BEGIN
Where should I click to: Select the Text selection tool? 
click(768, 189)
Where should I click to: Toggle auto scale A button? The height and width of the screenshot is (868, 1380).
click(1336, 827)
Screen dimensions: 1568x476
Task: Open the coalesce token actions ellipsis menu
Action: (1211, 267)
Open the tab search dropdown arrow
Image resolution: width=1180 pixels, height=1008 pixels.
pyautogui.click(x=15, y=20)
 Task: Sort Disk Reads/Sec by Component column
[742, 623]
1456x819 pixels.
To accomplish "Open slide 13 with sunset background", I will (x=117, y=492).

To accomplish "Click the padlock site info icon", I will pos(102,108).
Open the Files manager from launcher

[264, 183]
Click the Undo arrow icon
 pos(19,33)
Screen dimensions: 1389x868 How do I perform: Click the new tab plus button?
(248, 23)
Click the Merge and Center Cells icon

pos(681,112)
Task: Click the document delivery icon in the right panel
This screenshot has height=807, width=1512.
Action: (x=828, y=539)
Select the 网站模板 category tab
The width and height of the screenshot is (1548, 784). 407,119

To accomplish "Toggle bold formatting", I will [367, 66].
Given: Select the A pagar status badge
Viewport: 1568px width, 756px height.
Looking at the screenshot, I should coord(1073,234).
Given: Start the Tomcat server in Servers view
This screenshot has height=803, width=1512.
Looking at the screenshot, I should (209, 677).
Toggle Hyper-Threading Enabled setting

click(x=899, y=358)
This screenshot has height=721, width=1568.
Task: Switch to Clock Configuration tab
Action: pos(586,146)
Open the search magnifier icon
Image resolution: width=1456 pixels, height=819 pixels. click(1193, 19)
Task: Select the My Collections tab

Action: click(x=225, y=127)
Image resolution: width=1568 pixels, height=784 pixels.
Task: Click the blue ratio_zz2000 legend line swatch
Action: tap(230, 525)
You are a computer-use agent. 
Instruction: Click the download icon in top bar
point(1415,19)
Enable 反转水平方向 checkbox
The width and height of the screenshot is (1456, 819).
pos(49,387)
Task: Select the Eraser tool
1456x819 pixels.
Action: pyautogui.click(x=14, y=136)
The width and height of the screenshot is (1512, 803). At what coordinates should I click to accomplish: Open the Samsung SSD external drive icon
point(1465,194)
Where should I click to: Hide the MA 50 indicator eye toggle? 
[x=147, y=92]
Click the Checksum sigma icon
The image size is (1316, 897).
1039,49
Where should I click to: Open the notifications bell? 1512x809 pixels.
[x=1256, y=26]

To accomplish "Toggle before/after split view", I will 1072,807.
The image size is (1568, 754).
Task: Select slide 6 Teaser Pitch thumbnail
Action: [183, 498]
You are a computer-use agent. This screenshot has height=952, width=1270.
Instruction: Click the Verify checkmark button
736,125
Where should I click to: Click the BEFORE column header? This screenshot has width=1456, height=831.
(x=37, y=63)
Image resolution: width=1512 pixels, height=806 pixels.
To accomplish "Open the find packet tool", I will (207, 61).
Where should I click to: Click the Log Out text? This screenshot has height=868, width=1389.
END
• _Problem requirements_:
Using the listing above, locate the lines that hold "computer" and copy each one.

• _Response_:
You are a computer-use agent. 
You are a computer-use agent. This screenshot has height=952, width=1270.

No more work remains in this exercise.